By Rory Cellan-Jones
Technology correspondent, BBC News
There are fears that music piracy among children is endemic
The charity Childnet is launching a global information campaign to warn children about the potential dangers of downloading music illegally.
The campaign, which is supported by the music industry, will distribute a pocket-sized guide to schools and colleges in 21 countries.
Childnet says the risks include breach of copyright, the threat of viruses and the loss of privacy and security.
The charity works to promote child safety on the internet.
Over recent years, the music industry has launched a wave of lawsuits to try to deter young people from sharing copyrighted material over the internet.
That campaign appears to have had little impact on the behaviour of young music fans.
Now the industry is trying new tactics, including urging internet service providers to cut off the accounts of users who are frequent file-sharers.

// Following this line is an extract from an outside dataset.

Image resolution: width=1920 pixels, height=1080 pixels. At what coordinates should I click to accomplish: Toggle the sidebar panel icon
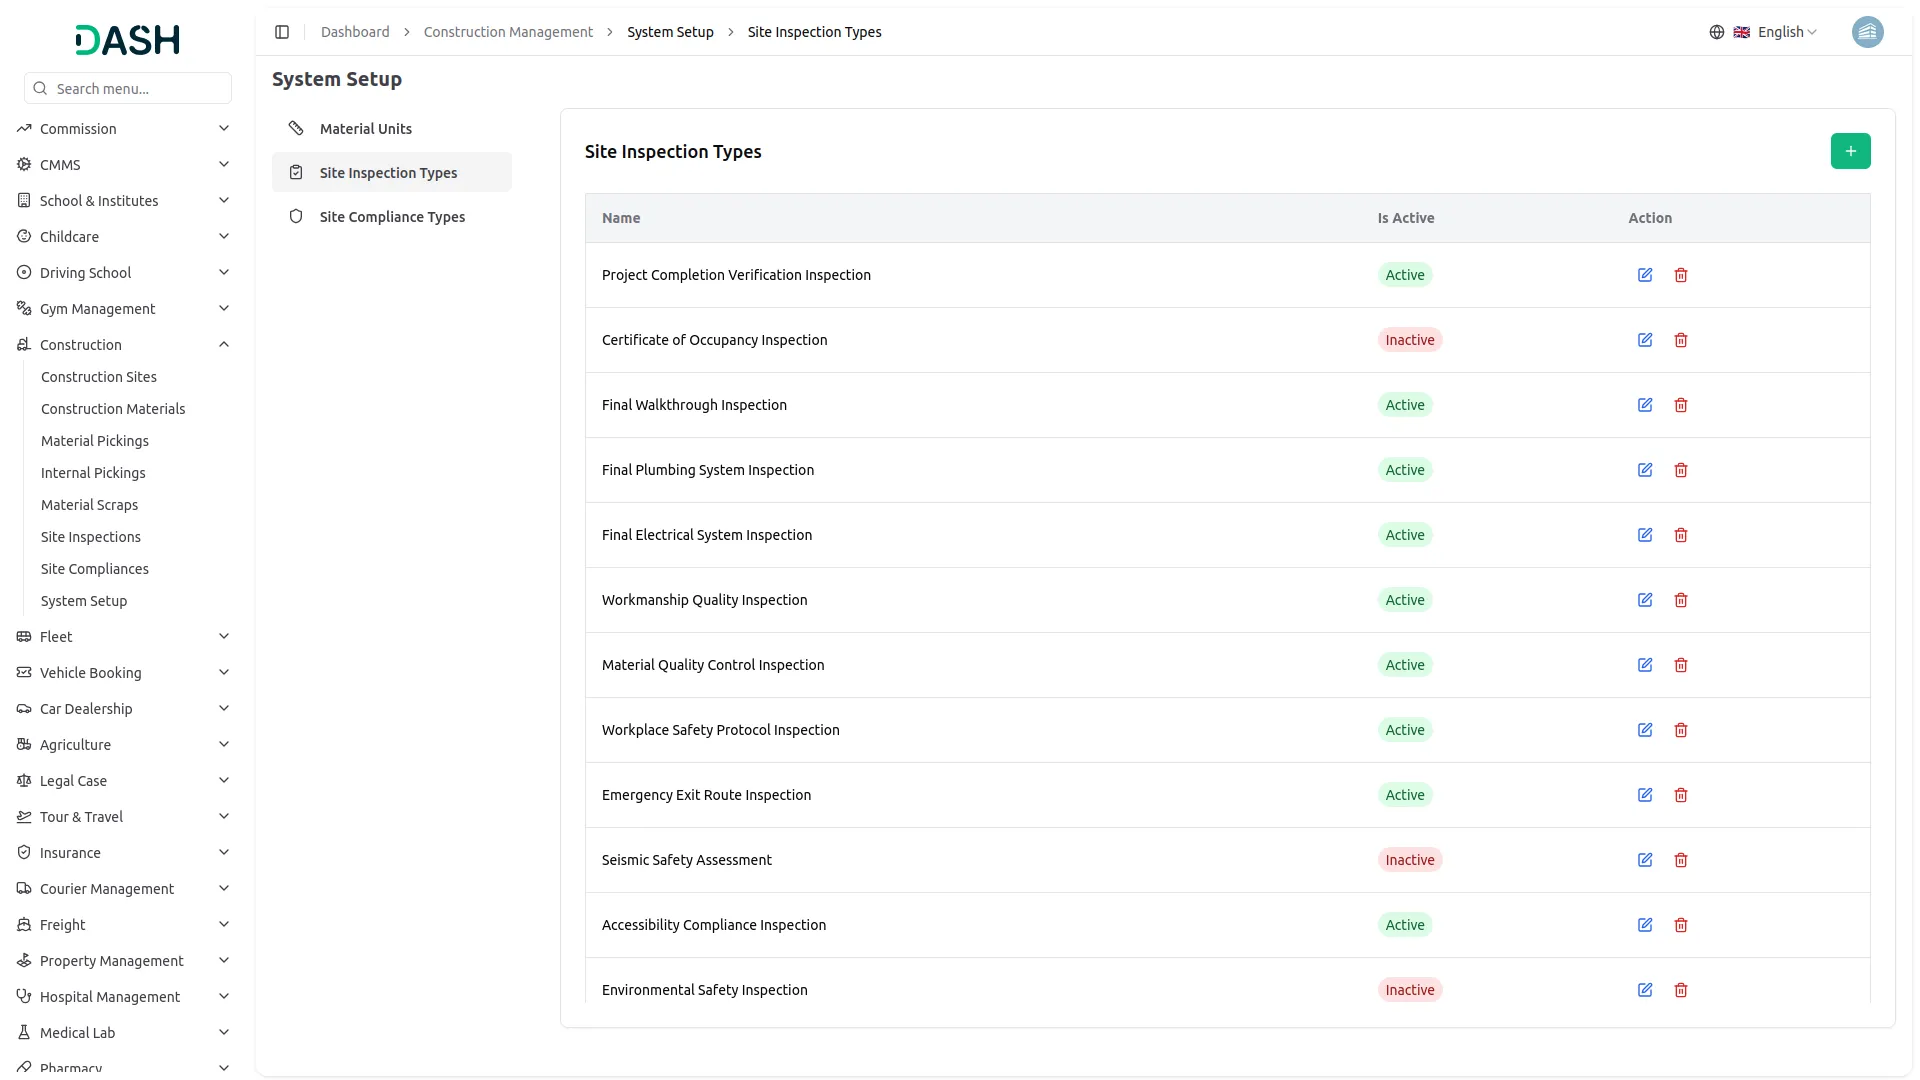pos(282,32)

But the music industry also believes that it can change behaviour by educating both children and parents, and this latest initiative by Childnet forms part of that campaign.
The guide, which has been published with the help of funding from the music trade body the International Federation of the Phonographic Industries, sets out the potential dangers of using peer-to-peer networks to share music.
"Copying or distributing copyrighted material such as music, films, games and software without permission or payment is illegal," it says.
It goes on to warn: "File-swappers are vulnerable to risks such as viruses and unwelcome content."
There's also a warning that parents can be held responsible for the illegal activities of their children.
Childnet quotes research which shows that one third of young people in Europe regularly share music using peer-to-peer networks, three times the proportion that use official music sites.
Its leaflet explains that there are scores of legal music retailers on the web, which are safe and guarantee sound quality. Amongst the campaign's backers are the musician Ronan Keating, the British Musicians Union, and the Internet Service Providers Association.
Childnet also quotes 17-year-old Laura, who says she has given up using one of the peer-to-peer services: "I used to use Limewire but didn't realise it was wrong and my parents didn't know what I was doing."